Entries on target coordinates:
•••
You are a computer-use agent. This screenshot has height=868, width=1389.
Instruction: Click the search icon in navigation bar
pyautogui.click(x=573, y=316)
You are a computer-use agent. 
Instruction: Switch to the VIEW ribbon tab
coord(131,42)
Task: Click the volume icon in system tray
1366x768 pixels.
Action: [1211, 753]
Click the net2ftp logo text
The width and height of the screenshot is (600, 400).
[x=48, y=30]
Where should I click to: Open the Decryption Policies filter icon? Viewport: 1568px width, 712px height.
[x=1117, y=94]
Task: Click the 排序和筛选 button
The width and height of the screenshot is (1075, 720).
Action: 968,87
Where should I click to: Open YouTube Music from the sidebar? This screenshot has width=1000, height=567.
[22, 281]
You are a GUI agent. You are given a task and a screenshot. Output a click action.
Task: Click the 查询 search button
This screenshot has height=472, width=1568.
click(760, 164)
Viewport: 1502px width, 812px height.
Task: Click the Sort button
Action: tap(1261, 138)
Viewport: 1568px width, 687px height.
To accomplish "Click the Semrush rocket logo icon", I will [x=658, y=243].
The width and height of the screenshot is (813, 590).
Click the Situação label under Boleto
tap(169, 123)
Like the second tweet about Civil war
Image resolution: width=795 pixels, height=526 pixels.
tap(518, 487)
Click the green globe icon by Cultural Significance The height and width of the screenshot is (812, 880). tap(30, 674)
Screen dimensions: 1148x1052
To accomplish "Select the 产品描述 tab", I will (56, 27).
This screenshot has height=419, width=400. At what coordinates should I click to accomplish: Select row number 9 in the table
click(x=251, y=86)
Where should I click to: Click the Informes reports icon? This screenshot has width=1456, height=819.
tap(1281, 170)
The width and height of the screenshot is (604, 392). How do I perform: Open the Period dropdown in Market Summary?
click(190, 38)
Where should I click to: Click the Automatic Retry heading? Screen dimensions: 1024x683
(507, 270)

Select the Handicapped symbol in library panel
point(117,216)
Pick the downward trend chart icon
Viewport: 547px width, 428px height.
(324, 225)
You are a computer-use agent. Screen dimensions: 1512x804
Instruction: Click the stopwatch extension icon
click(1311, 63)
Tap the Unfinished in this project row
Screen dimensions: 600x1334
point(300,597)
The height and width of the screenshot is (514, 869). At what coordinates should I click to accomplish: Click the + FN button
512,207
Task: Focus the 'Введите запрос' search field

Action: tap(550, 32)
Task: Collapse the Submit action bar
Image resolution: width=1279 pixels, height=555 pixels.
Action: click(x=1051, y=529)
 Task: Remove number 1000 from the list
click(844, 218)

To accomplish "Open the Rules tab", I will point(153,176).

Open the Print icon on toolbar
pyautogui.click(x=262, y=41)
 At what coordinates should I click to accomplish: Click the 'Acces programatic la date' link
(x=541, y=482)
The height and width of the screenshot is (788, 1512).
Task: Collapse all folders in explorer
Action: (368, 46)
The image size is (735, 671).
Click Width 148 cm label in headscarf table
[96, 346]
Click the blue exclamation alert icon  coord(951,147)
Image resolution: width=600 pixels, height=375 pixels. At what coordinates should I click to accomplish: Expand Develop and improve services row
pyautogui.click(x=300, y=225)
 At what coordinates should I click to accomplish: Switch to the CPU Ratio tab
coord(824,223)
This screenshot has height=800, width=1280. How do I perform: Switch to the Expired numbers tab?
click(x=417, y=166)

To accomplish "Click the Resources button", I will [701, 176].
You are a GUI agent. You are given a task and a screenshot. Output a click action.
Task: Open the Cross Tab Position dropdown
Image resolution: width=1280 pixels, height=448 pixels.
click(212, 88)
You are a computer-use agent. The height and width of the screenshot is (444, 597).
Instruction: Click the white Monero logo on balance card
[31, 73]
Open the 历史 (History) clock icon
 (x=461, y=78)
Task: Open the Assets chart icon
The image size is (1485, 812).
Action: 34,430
•••
◆ Request
Turn the entries above into a JSON list of strings with one string per line, leaving out blank lines. Begin at the line that contains "Where should I click to: Click the Automatic" and stop after the line that contains "pyautogui.click(x=262, y=41)".

◆ Written response
[
  "Where should I click to: Click the Automatic Retry heading? Screen dimensions: 1024x683",
  "(507, 270)",
  "Select the Handicapped symbol in library panel",
  "point(117,216)",
  "Pick the downward trend chart icon",
  "Viewport: 547px width, 428px height.",
  "(324, 225)",
  "You are a computer-use agent. Screen dimensions: 1512x804",
  "Instruction: Click the stopwatch extension icon",
  "click(1311, 63)",
  "Tap the Unfinished in this project row",
  "Screen dimensions: 600x1334",
  "point(300,597)",
  "The height and width of the screenshot is (514, 869). At what coordinates should I click to accomplish: Click the + FN button",
  "512,207",
  "Task: Focus the 'Введите запрос' search field",
  "Action: tap(550, 32)",
  "Task: Collapse the Submit action bar",
  "Image resolution: width=1279 pixels, height=555 pixels.",
  "Action: click(x=1051, y=529)",
  " Task: Remove number 1000 from the list",
  "click(844, 218)",
  "To accomplish \"Open the Rules tab\", I will point(153,176).",
  "Open the Print icon on toolbar",
  "pyautogui.click(x=262, y=41)"
]